- TASK GOAL
In the litigation text, copy the stretch from "- Won dismissals" through "Tort Statute claims.", changing "five" to "six".

- SELECTED TEXT

'''

General Commercial Litigation
- Representing A.J. Richard & Sons, Inc. as plaintiff in a lawsuit filed in New York state court against Forest City Ratner Companies, LLC, seeking to enforce Forest City Ratner’s obligations under an agreement relating to the Atlantic Yards redevelopment in Brooklyn.
- Won dismissals at the motion to dismiss stage of five separate actions against AWB Limited (now Agrium Asia Pacific Ltd.) relating to AWB’s participation in the U.N. Oil‑for‑Food Programme in Iraq. The actions involved various claims, including antitrust, civil RICO, FCPA and Alien Tort Statute claims.

'''

- RECORDED DATA
'''

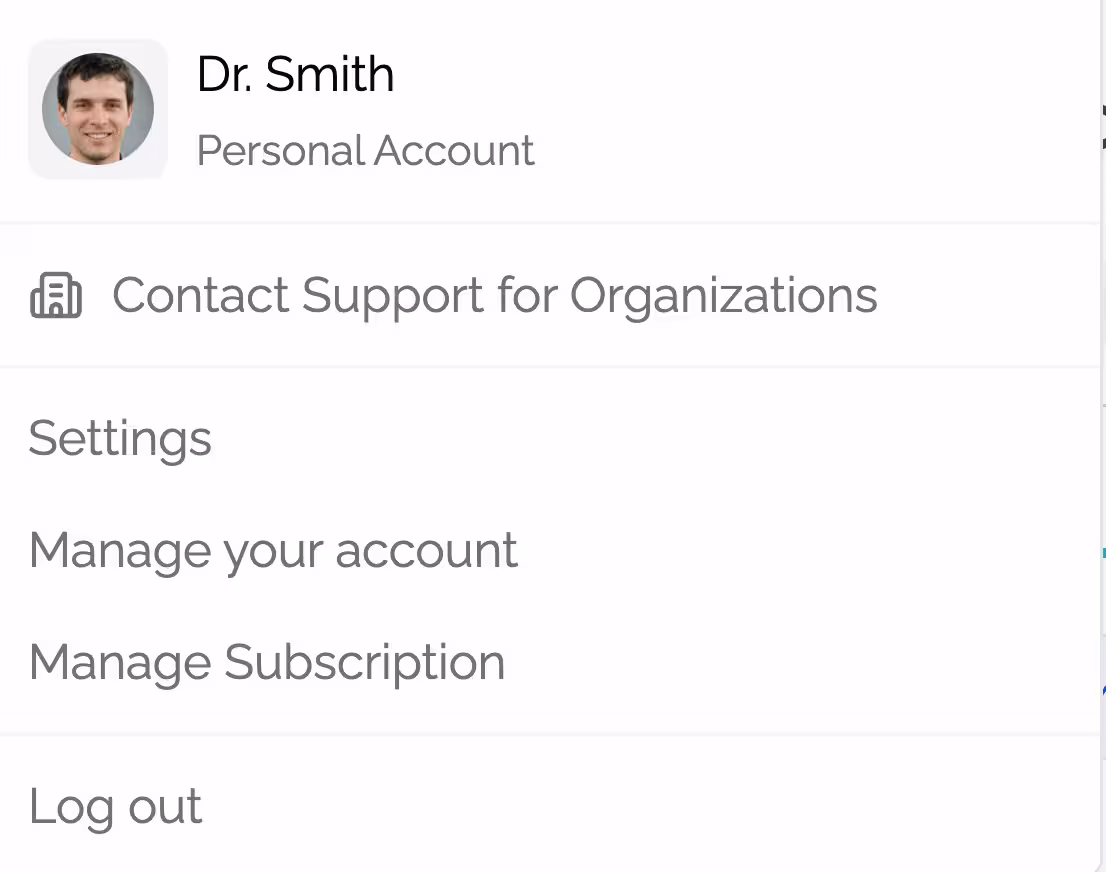Open Manage Subscription
Image resolution: width=1106 pixels, height=872 pixels.
[267, 662]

'''

- SOLUTION BELOW
- Won dismissals at the motion to dismiss stage of six separate actions against AWB Limited (now Agrium Asia Pacific Ltd.) relating to AWB’s participation in the U.N. Oil‑for‑Food Programme in Iraq. The actions involved various claims, including antitrust, civil RICO, FCPA and Alien Tort Statute claims.